Data excerpts
******
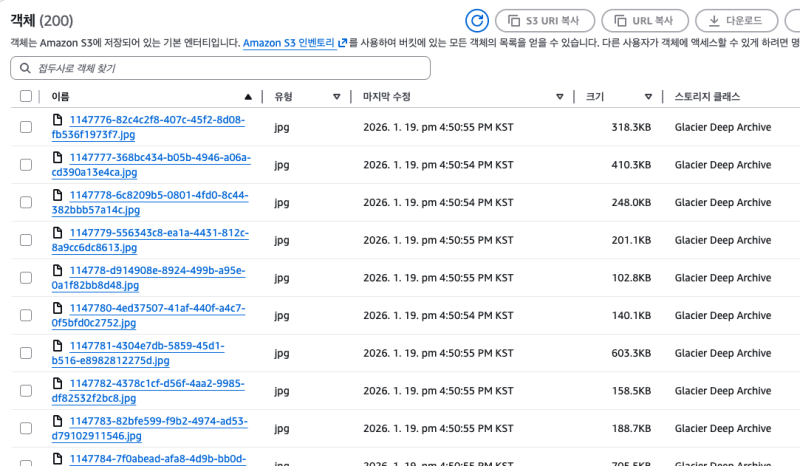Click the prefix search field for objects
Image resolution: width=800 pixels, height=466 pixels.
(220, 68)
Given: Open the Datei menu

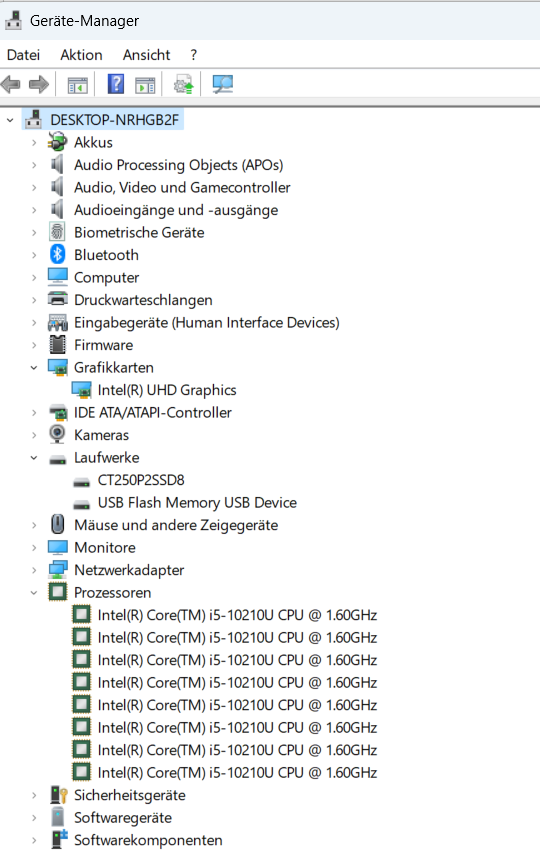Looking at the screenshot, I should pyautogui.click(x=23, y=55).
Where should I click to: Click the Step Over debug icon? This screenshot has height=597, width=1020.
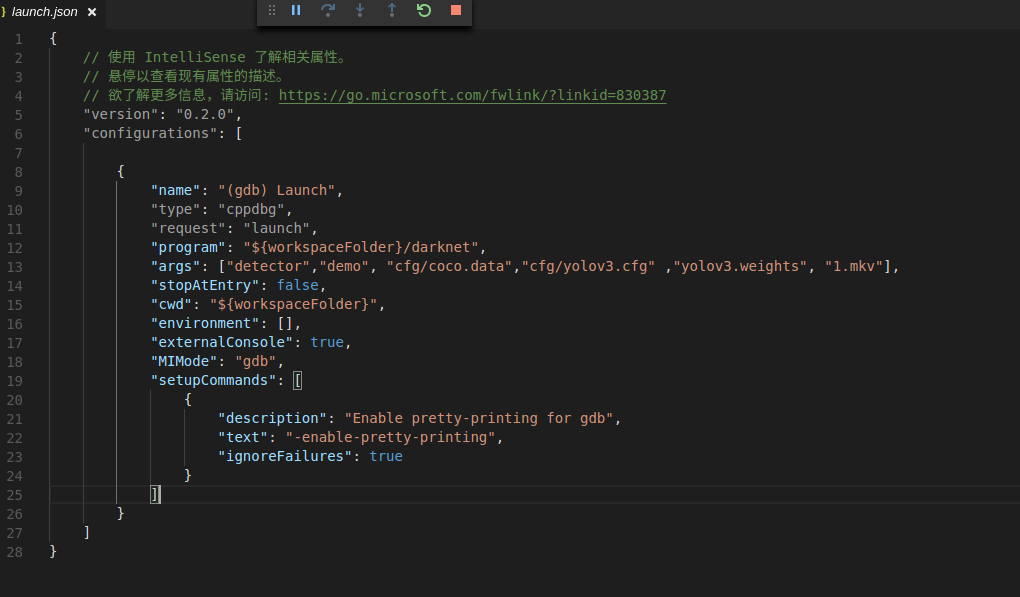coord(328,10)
******
Leaving out every picture, copy exactly the lines from the one that contains "Where should I" through the end of the entries above.

Where should I click to: Click the Step Over debug icon? This screenshot has height=597, width=1020.
coord(328,10)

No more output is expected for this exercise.